30 July 2010

Grammar

Refining Obelisk's Grammar yet more. Now there is no need for the type terminator #

So the function from last post would now be written.

// An accumulating implementation of the factorial function. Tail recursive.
(Int -> Int)
def factorial x
{
   (fact 1 x)
}
where
{
   (Int -> Int -> Int)
   def fact acc i
   {
      if (i > 0)
         // Recurse
         {(fact (i * acc) (i - 1))}
         // We've recursed enough.  Return.
         {acc}
   }
}

After so much Haskell Programming, I'm liking the syntax without significant whitespace a lot.

27 July 2010

Obelisk syntax

I decided to change Obelisk's syntax.

For example, to define a function, you used to do (still the case on the online repository):

// An accumulating implementation of the factorial function. Tail recursive.
((Int -> Int) #
def factorial x
   ((fact 1 x))
   where
   ((Int -> Int -> Int #
   def fact acc i
      ((if (i > 0)
         ((fact (i * acc) (i - 1)))
         (acc)))))) 



That was okay because the syntax is unambiguous and was not affected by whitespace.

However, I thought it would make it clearer whether what you were looking at is a function application or a code block if it were to use curly braces.

This was especially a problem with where clauses! Multiple closing parenthesis are very ugly.

So the above function will now be written as:

// An accumulating implementation of the factorial function. Tail recursive.
(Int -> Int) #
def factorial x
{
   (fact 1 x)
}
where
{
   (Int -> Int -> Int) #
   def fact acc i
   {
      if (i > 0)
         // Recurse
         {(fact (i * acc) (i - 1))}
         // We've recursed enough.  Return.
         {acc}
   }
}



It looks much tidier, and still doesn't care about whitespace, which is great.

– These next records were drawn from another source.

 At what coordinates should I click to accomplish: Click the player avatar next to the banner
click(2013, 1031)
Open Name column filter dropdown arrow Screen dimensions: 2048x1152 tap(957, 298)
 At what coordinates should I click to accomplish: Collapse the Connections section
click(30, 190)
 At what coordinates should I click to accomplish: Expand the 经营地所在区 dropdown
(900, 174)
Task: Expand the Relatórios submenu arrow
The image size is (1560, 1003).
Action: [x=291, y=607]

Edit: I'm still not so happy with it. The if statement looks ugly. Perhaps ruby style do and end would look nicer.

Edit2: Fixed it, removed need for functional application parenthesis around if expression.

Language.c

Just came across this really cool haskell library for manipulating C

Language-C

snm

...The Simple Nice-Looking Manual Generator!

I became annoyed maintaining Obelisk's long report in xhtml, so I wrote a program to make writing documentation easy.

snm github
snm on hackage

snm allows you to write clean, web-friendly reports, user guides and manuals without having to edit fickle html.

snm allows you to structure your document in a modular fashion.

snm document sections are written in yaml and are easy to write and understand.

snm is a generator of small, valid xhtml files.

Read the snm manual online!

23 July 2010

Code generation and testing

Lexing, parsing and type-checking have this in common: they can succeed or they can fail.

It is very easy to write tests to confirm the correctness of these stages. Much more difficult is to write tests for code-generation.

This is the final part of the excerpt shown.